The only problem was that I couldn’t get the form to load when running the macro! Specifically, I was receiving the “Invalid Outside Procedure” error upon loading. I spent the entire next day searching on the error and trying everything but to no avail. Finally, I reached out to the developer, a complete stranger and told him or her it wasn’t working. Within 24 hours, the developer resolved the issue, despite the fact that they were under no obligation to do so. My company uses the macro to this day and may expand its use in the future.

Open Source Slide Show

For one of my volunteer projects, I was asked to develop a way to display an online ad journal. The organization was collecting the information for the form in a way that included the HTML markup for the ads.  At a basic level, creating a slide show that draws from the form data submitted online would meet the requirements. Again I turned to Github, but this time didn’t find anything that perfectly met my needs, and I turned to a general Google search. It turns out that slideshows/sliders are pretty common, and a lot of open source projects exist around it. I settled on one developed by http://bxslider.com/. I’ll write a post about how it comes out in a few weeks after the project is complete.

Problems with Packaging

In the past few months I have been working hard to make sure that the scripts that I write are more accessible. What I mean by this is that I shouldn’t be the only person who knows how to run the processes that the rest of my company relies on each month. However, I am the only one on my team who has Python natively installed on their machine. So, for others to be able to run my programs, the programs need to be packaged into an executable format. This is easy enough to do, but the additional Python packages I use caused me some trouble.

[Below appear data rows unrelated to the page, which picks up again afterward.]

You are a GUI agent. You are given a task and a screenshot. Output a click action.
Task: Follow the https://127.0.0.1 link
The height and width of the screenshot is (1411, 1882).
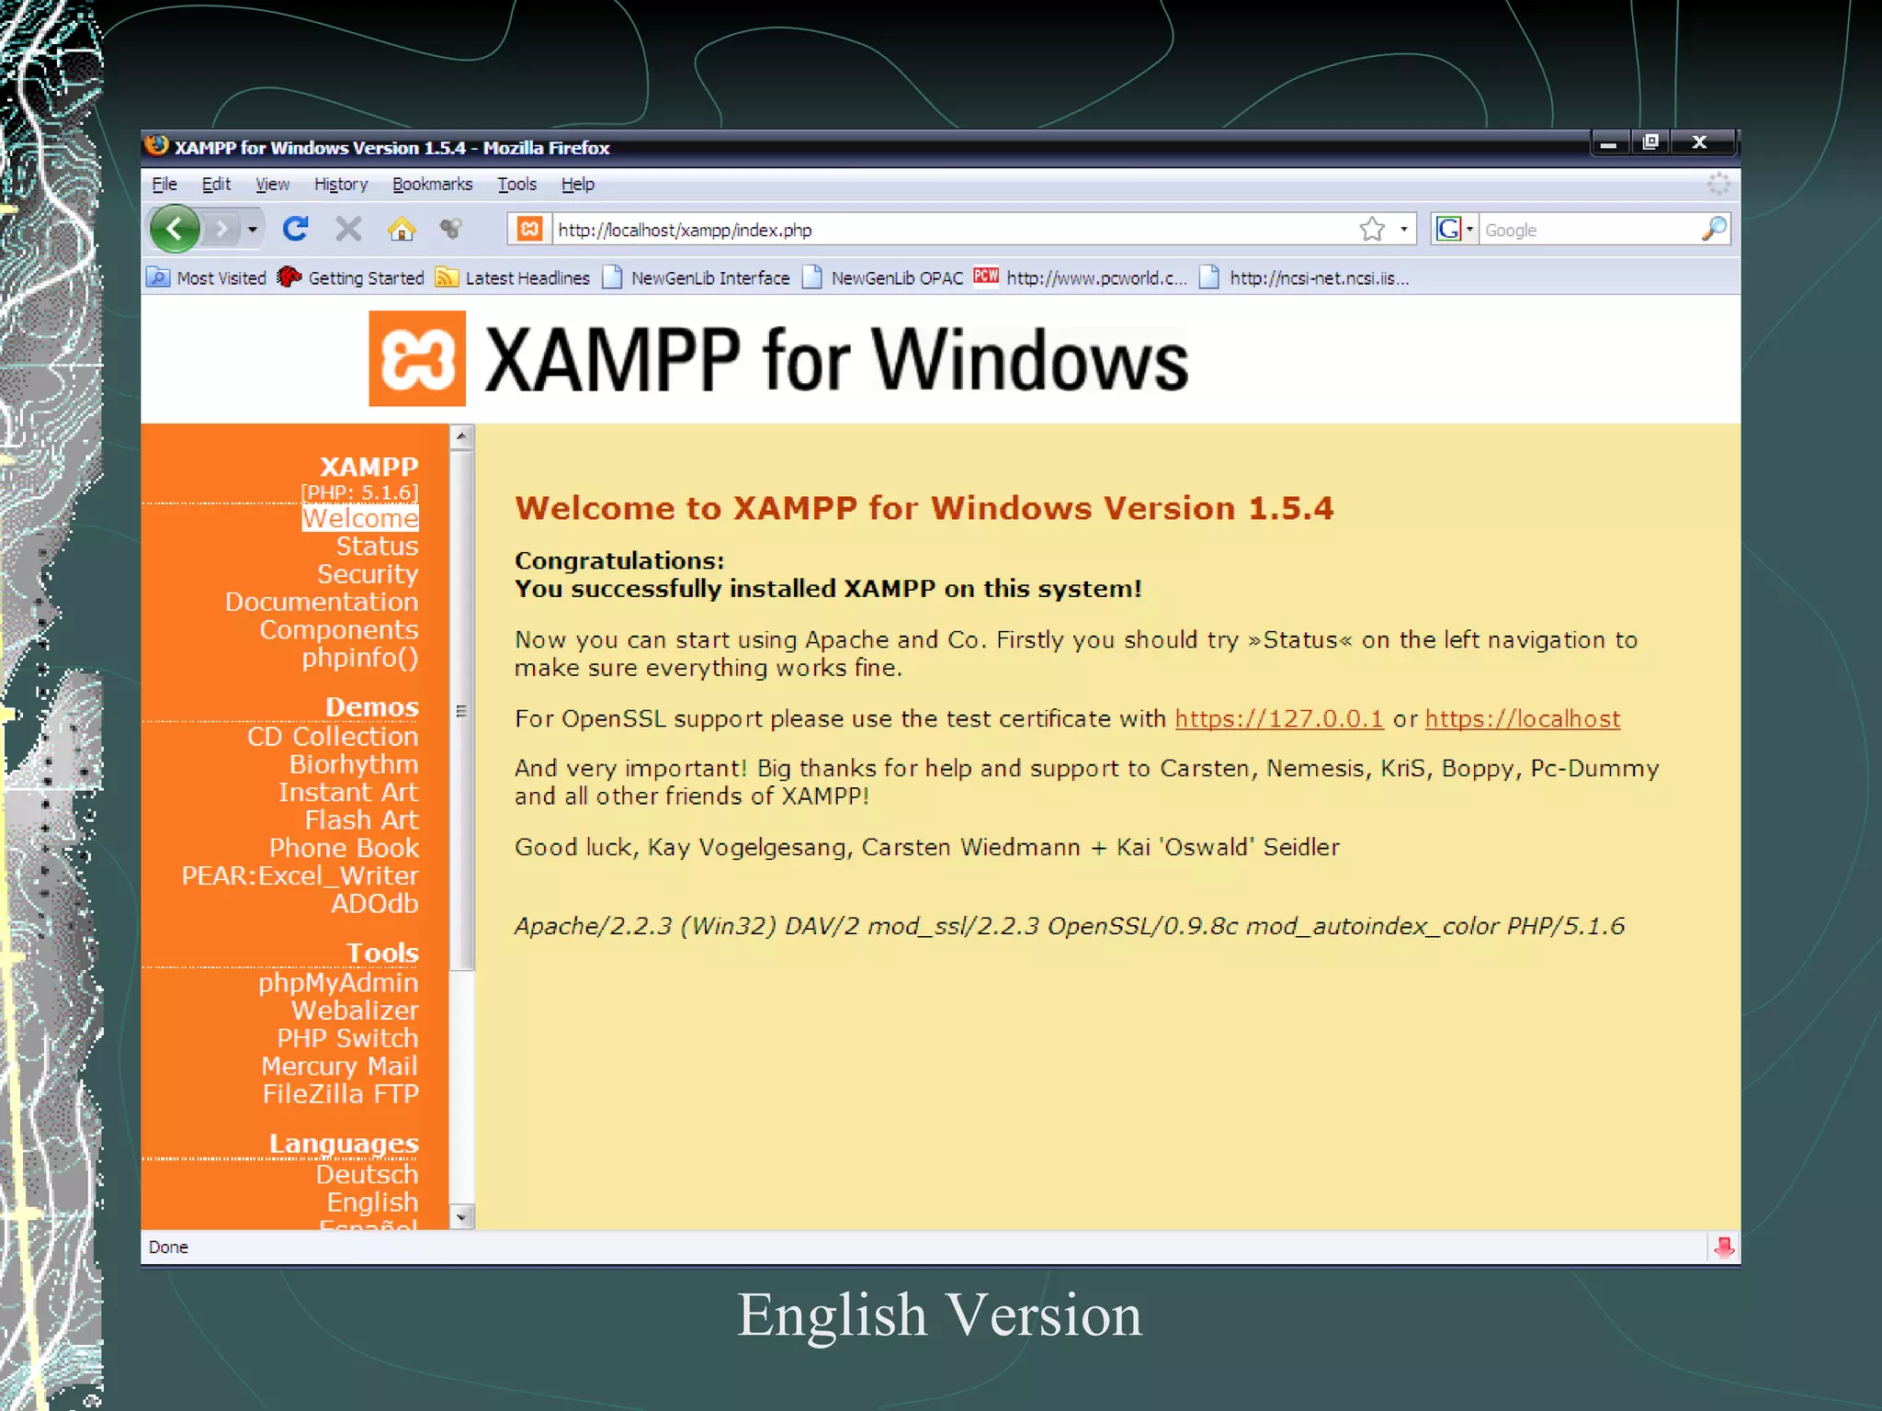(x=1278, y=718)
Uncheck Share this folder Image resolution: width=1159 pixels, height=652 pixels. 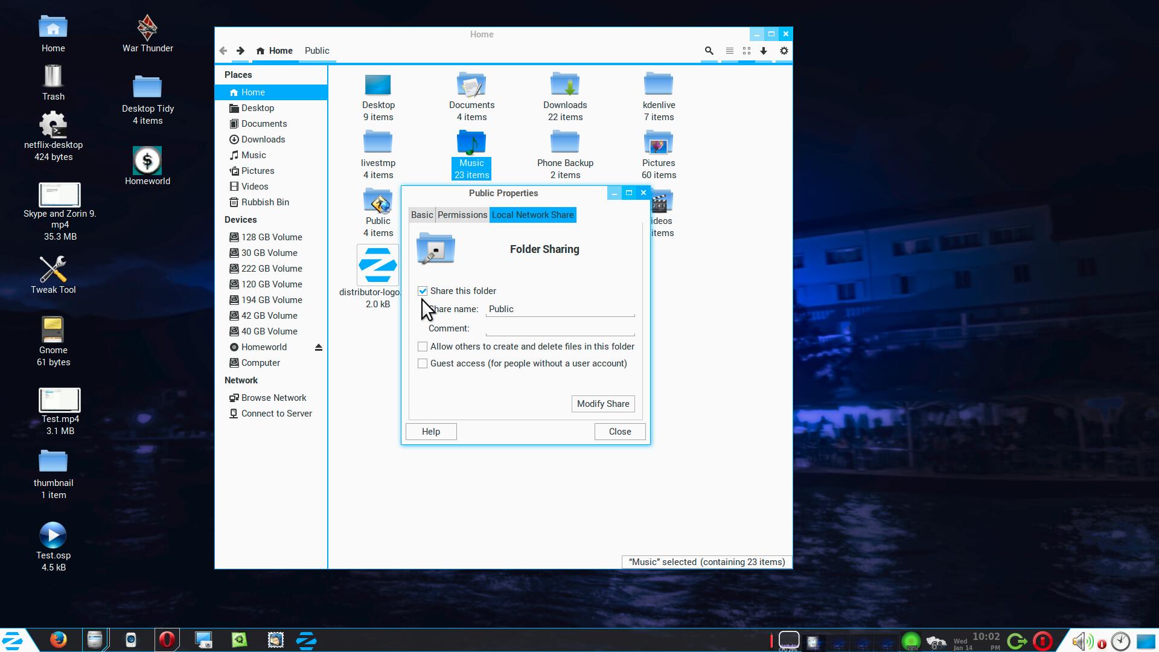[x=423, y=291]
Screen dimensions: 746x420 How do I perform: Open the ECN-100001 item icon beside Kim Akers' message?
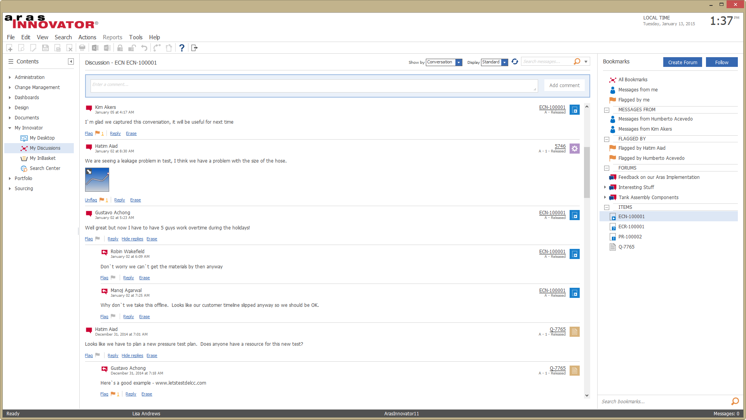tap(574, 110)
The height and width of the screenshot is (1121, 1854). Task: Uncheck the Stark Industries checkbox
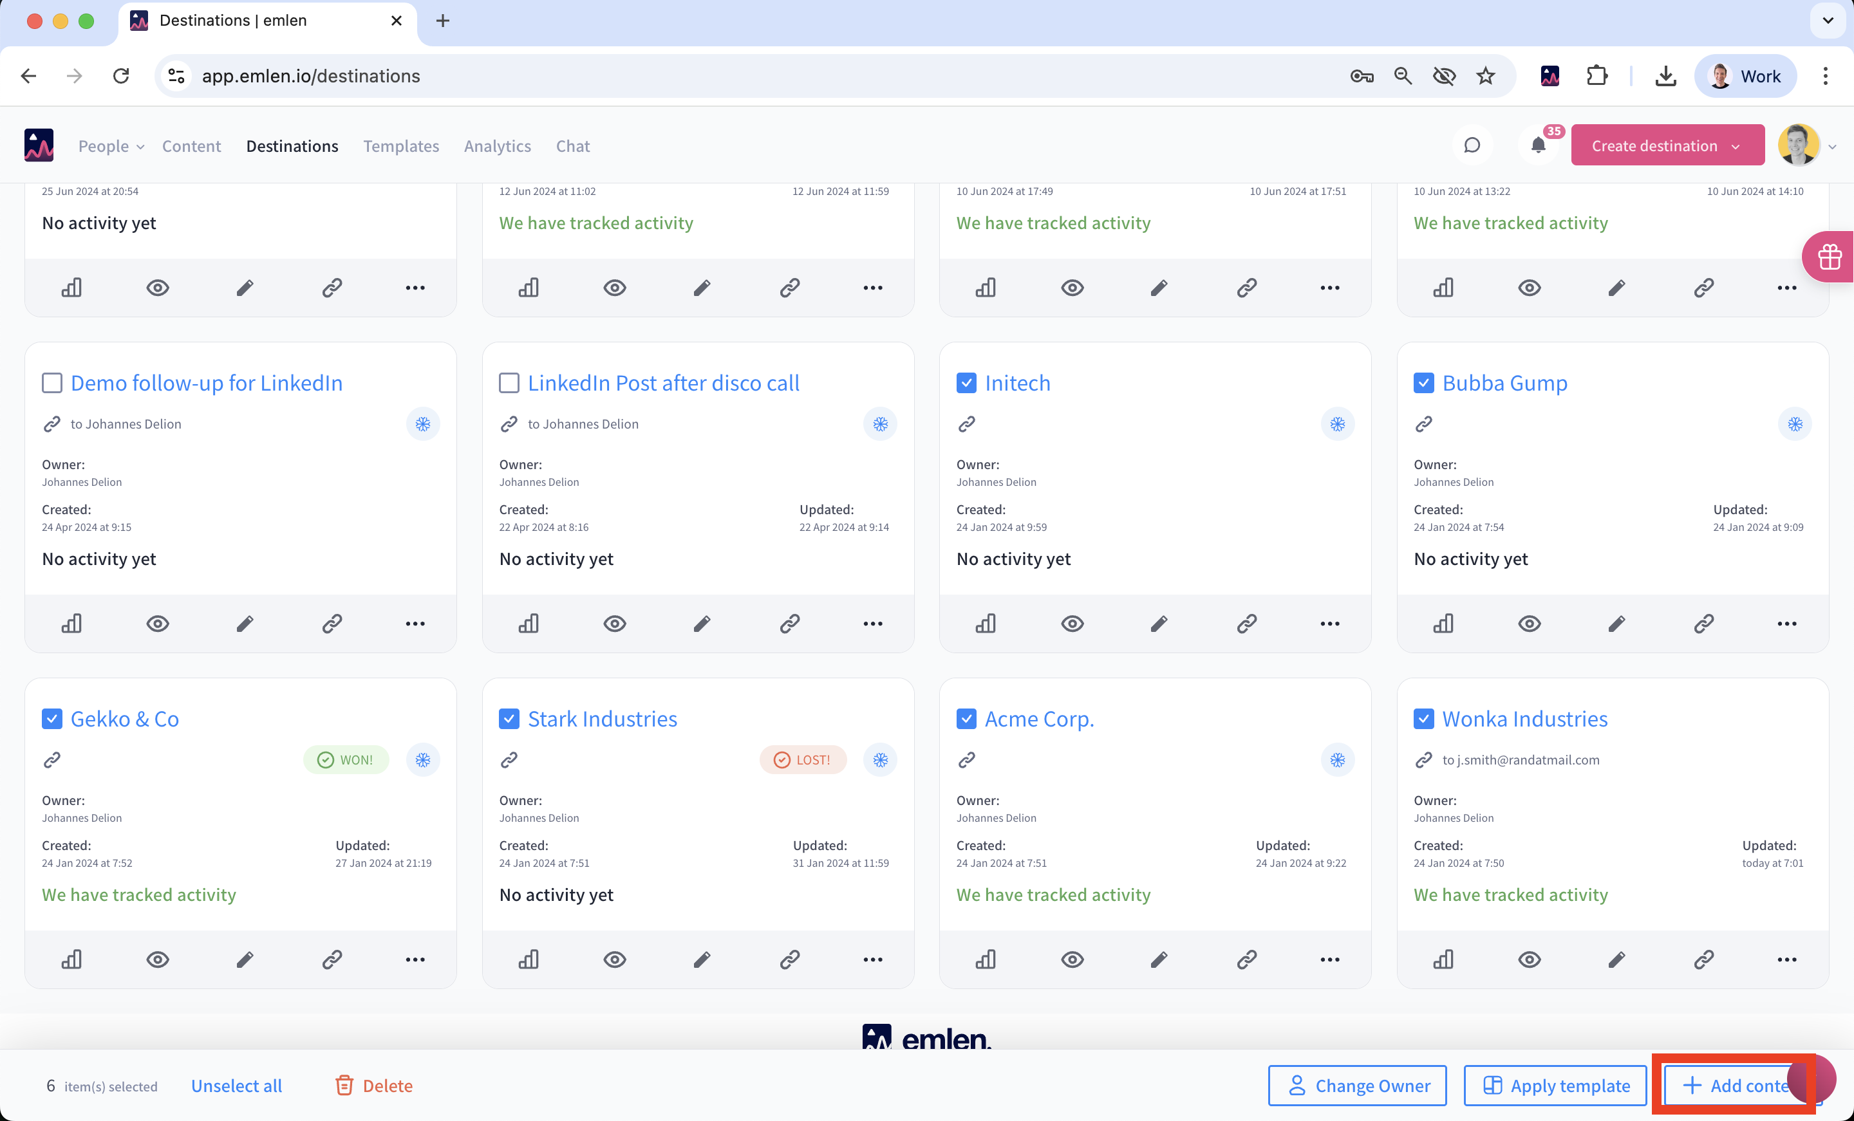click(509, 718)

Specifically, I use the openpyxl package to help me manipulate Excel spreadsheets. Programming Excel in this is way faster than any human could possibly copy and paste, and helps reduce the possibility of error.  For these two reasons, and the small fact that I am better at programming in Python than VBA, I much prefer to program Excel using Python than writing macros. Anyway, my company likes its logo inserted at the top of reports, and openpyxl has a method that will do this for you. The problem is that bbfreeze was not importing the PIL package that openpyxl relies on to do this. Multiple hours of internet searching did not turn up an answer. Finally, I did what I am always afraid to do, and that is post a question on StackOverflow. I’ll explain in a future blog post my anxieties around posting on StackOverflow.

Anyway, my approach when I finally do get up the courage to post on StackOverflow is to disseminate my question across several channels. I email my developer friend, and I post it on Facebook. This time I also posted it in a specific Facebook group which I knew had a lot of developers. In this last group, one participant had the idea to write a small program which used the PIL package and tr to make that into an exe and see what happened. It also didn’t work, but with is method, I was able to iterate over which packages it was missing until I knew all the dependencies for PIL. With thik knowledge in hand, I included the missing dependencies and the original program executed flawlessly.